Figure 2.

Activation of CD4+ T cells results in an increased expression of CD32. (A,B) PBMCs were cultured with medium (controls), IL-2 (20 ng/ml) or immobilized anti-CD3 (10 μg/ml) plus soluble anti-CD28 (1 mg/ml) (aCD3/aCD28) antibodies, during 18 or 36 h. The frequency of CD32+CD4+ T cells was analyzed by flow cytometry. (A) Representative dot plots of cell surface expression of CD32 in CD4+ T cells analyzed at 36 h of culture.
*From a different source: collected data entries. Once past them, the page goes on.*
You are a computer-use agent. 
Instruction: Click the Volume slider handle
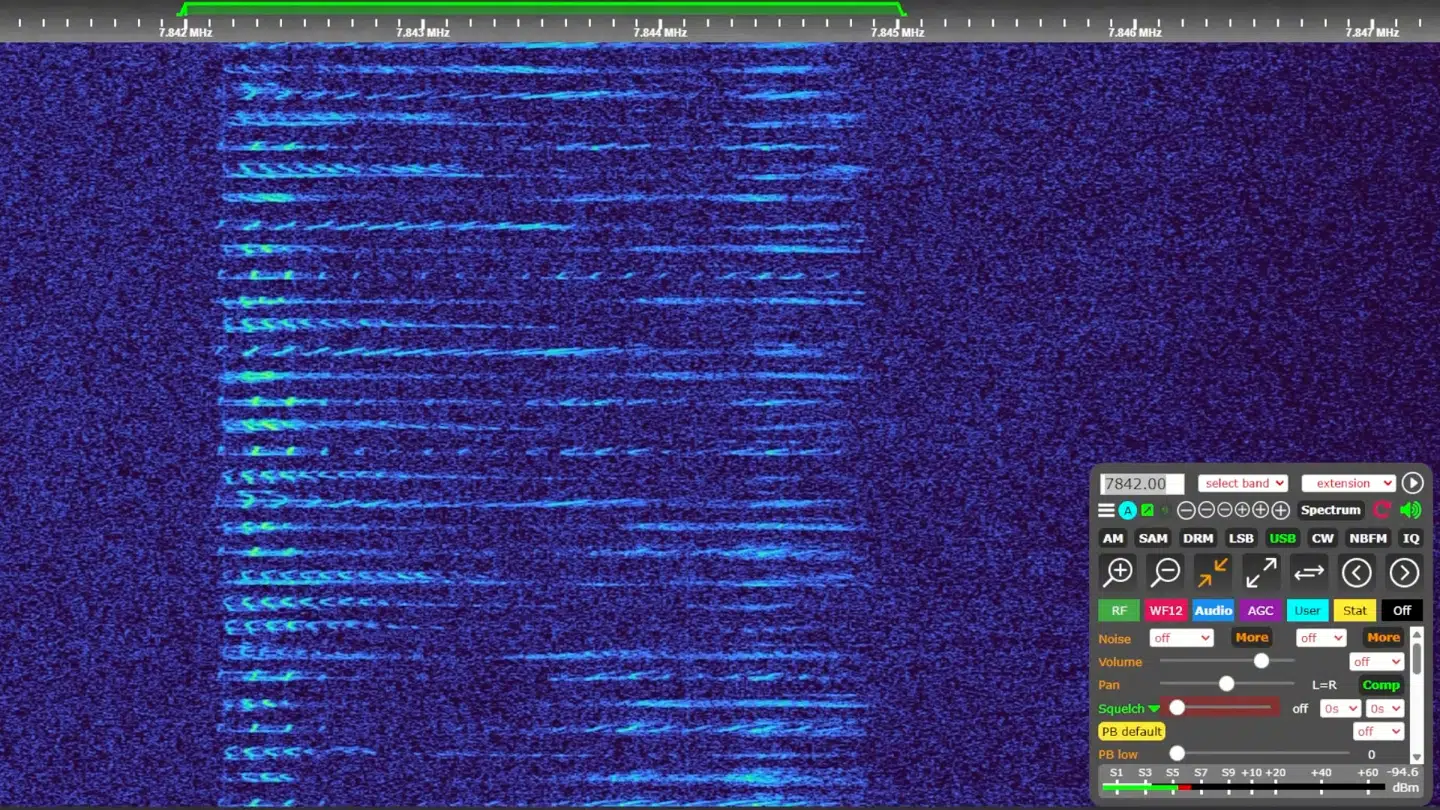(1261, 661)
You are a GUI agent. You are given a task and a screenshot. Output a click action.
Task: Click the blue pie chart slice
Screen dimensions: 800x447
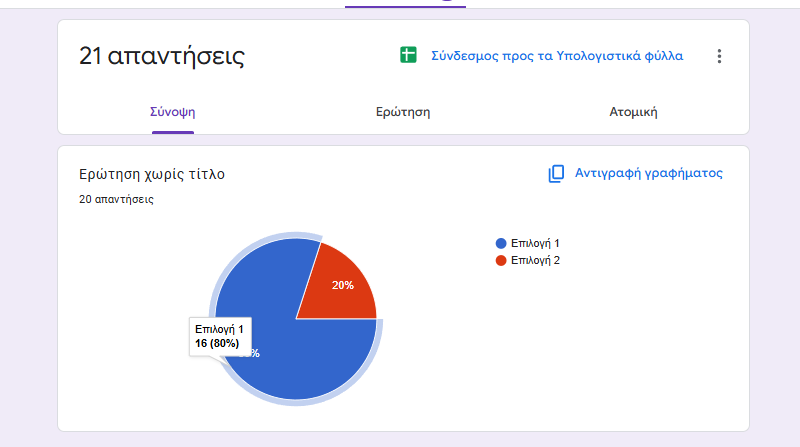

Results are expressed as percentages on total lymphocytes. (B) Frequency of CD32+ cells on gated CD4+ T cells at 18 and 36 h of culture. (C–F) PBMCs were activated with either aCD3/aCD28 antibodies (C,D) or PHA (4 μg/ml, E,F) for 36 h. Then, cell surface or intracellular expression of CD32 was analyzed. Cell surface expression of CD25 was also assessed. Cytoplasmic isotype control is shown in (C,E). (G) Cell frequency of the different markers analyzed in CD32+CD4+ and CD32-CD4+ T cells. Results are expressed as percentage on each CD4+ T cell subset analyzed. (H) CD32a/CD32b mRNA ratio in activated CD32-CD4+ and CD32+CD4+ T cell subsets analyzed by qRT-PCR. Representative experiments are shown in (A,C,E). Mean ± SEM of n donors are shown in (B) (n = 7), (D) (n = 7), (F) (n = 7), (G) (n = 8), and (H) (n = 7). ^*p < 0.05, ^**p < 0.01, ^****p < 0.0001. Kruskal–Wallis test followed by Dunn's multiple comparison was used for analysis in (B). Wilcoxon matched-pairs signed rank test was used for analysis in (D,F,G,H).